PROBLEM DETAILS:
Using the listing below, extract each line that has the word "Open" in it.

### MATERIAL SHOWN ###

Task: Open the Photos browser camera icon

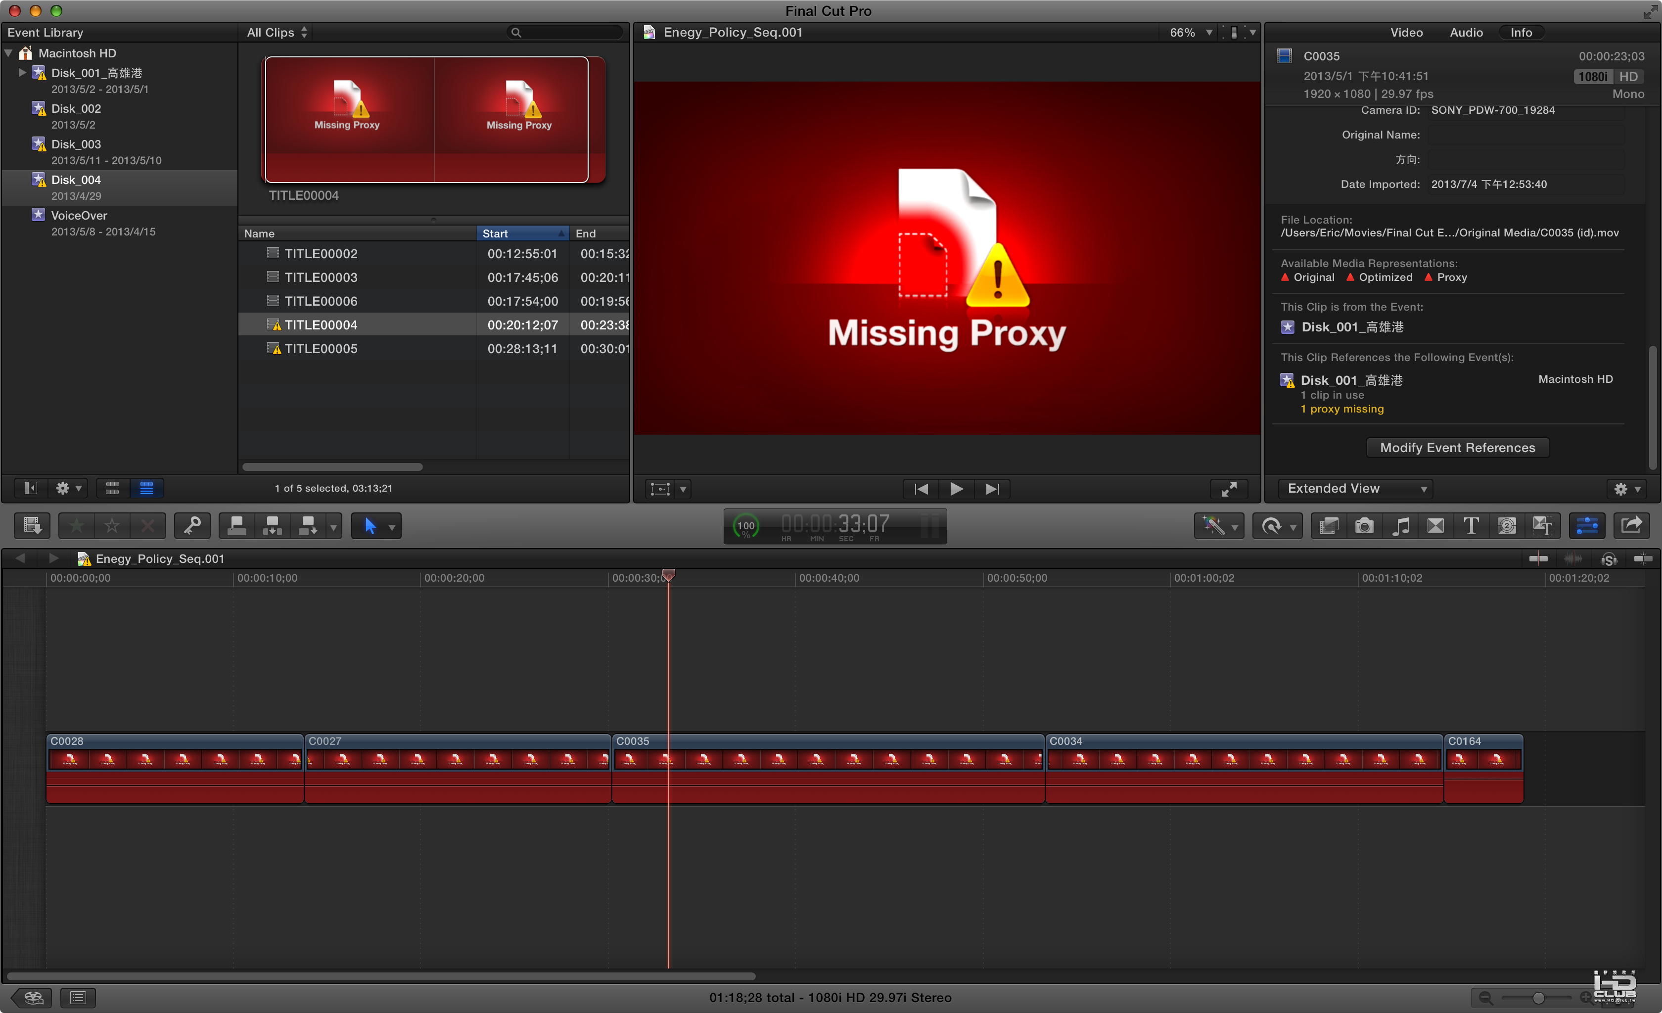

###
### MATERIAL SHOWN ###

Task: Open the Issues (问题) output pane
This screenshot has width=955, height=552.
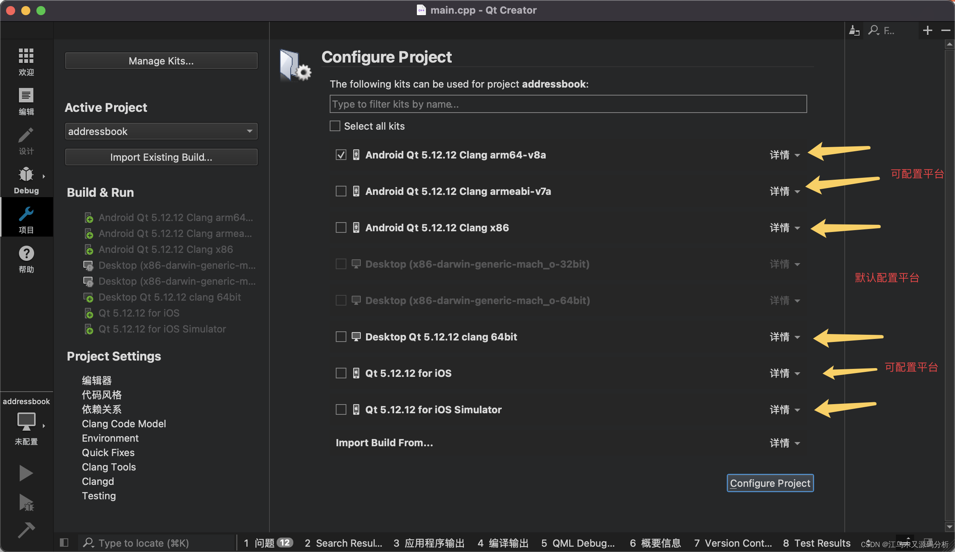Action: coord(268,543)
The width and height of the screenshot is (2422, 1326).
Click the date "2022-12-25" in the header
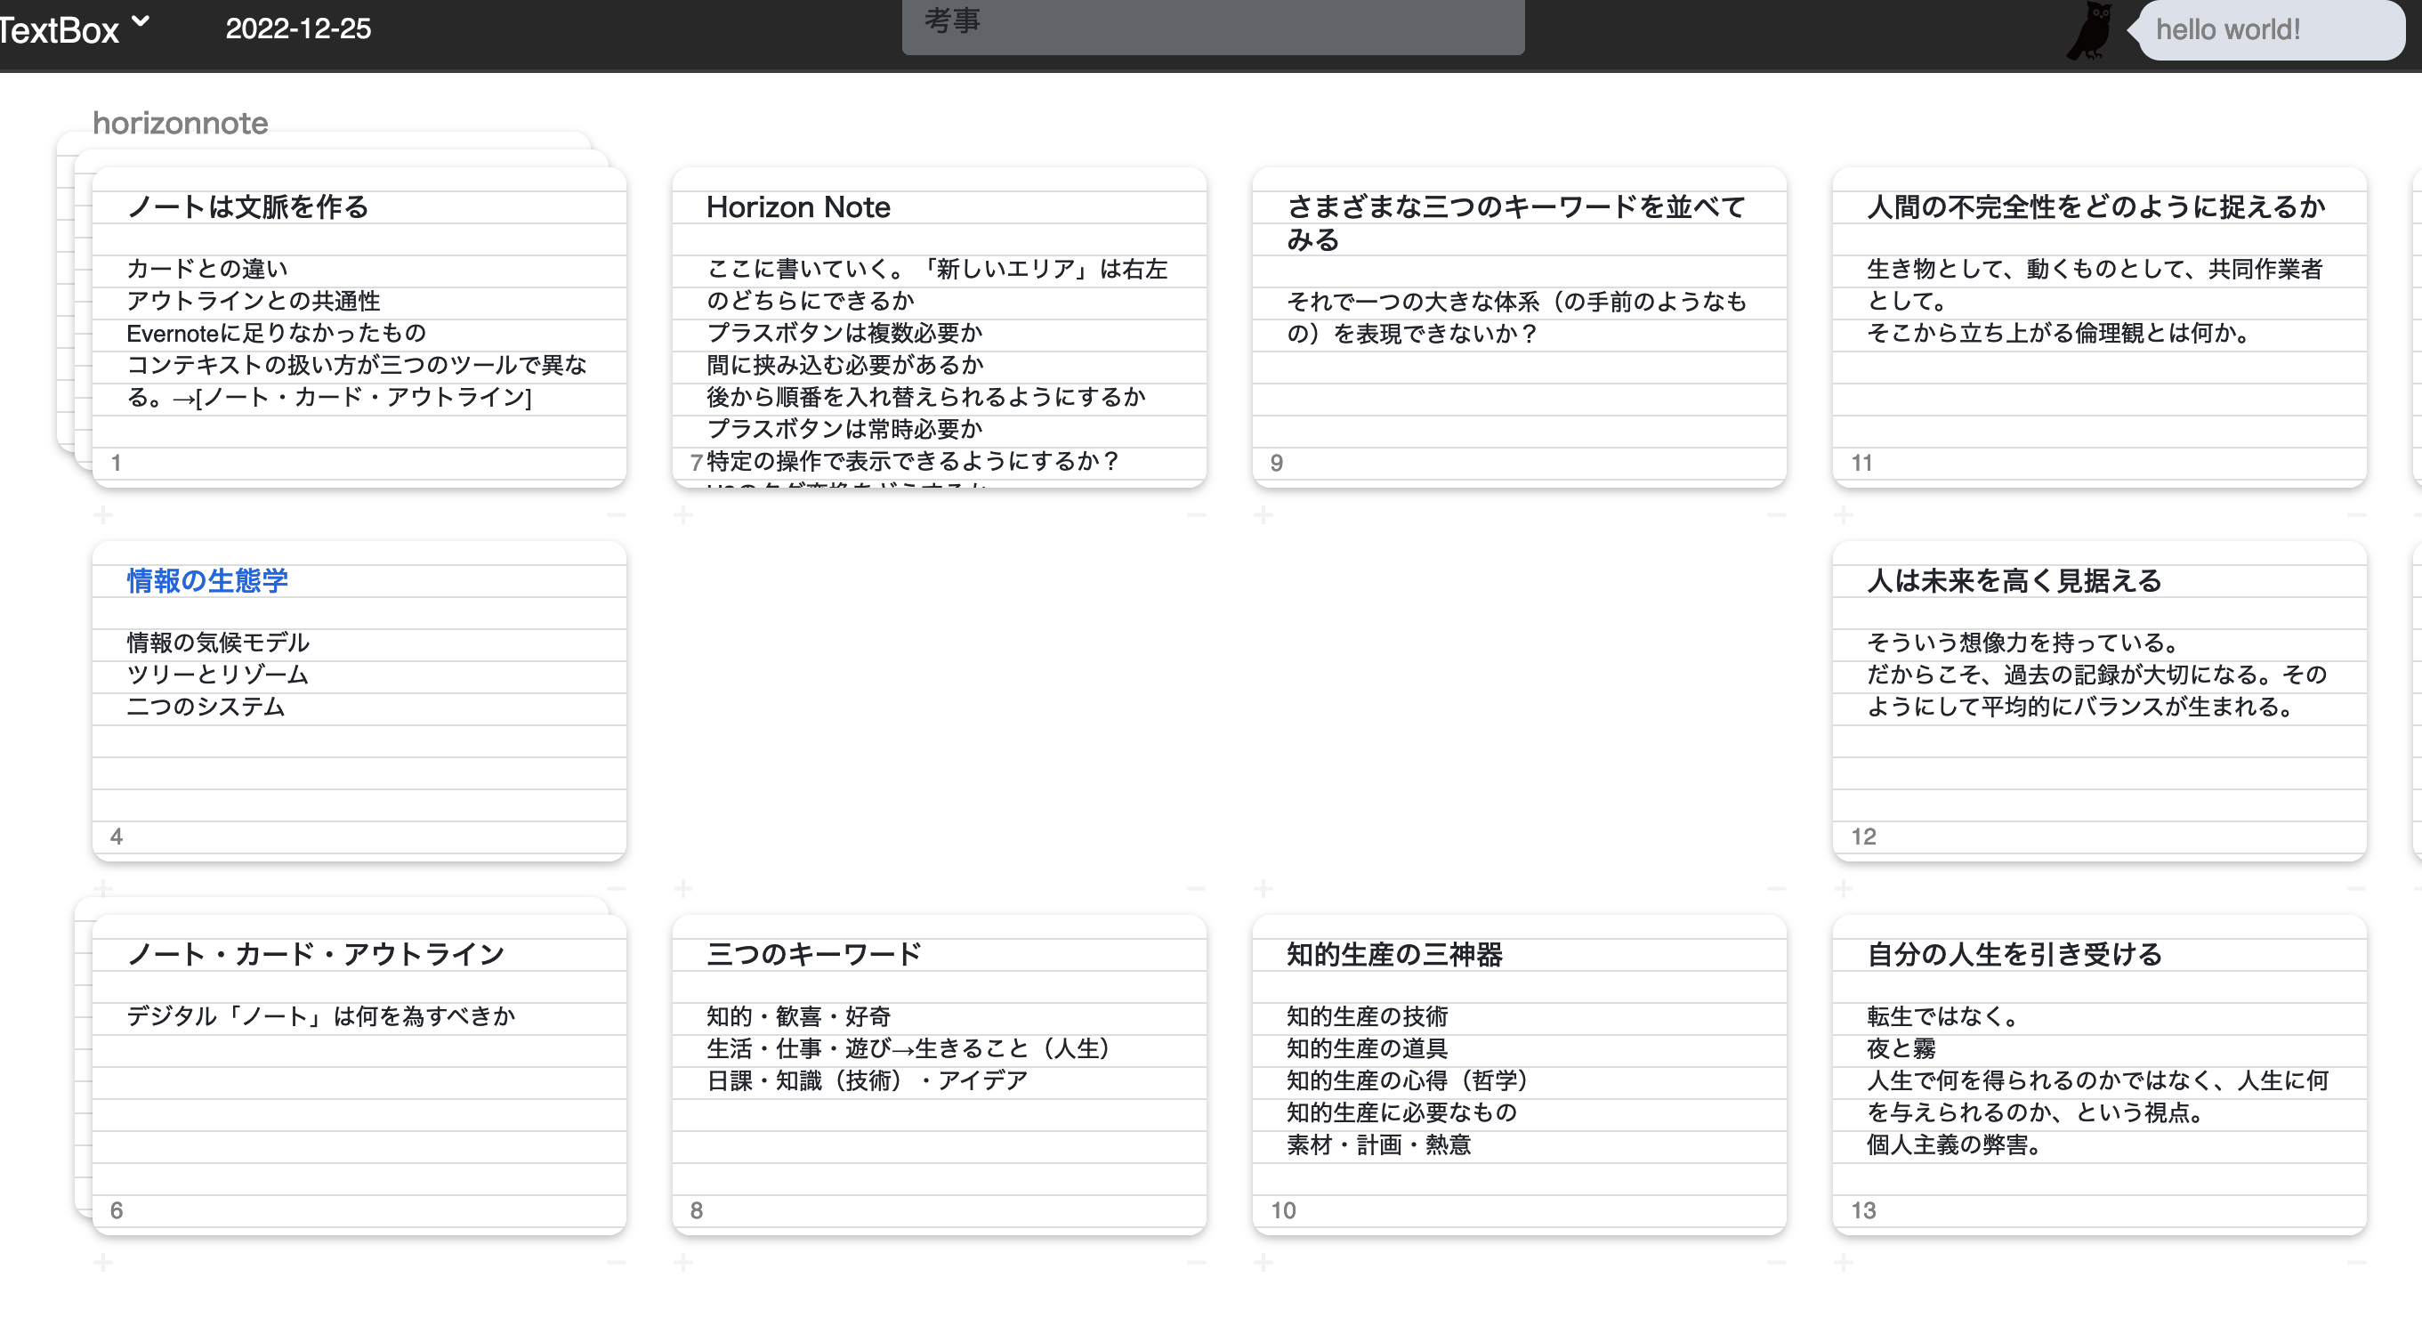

###

ANSWER TO THIS PROBLEM:
Task: Open the Photos browser camera icon
Task: Open the Issues (问题) output pane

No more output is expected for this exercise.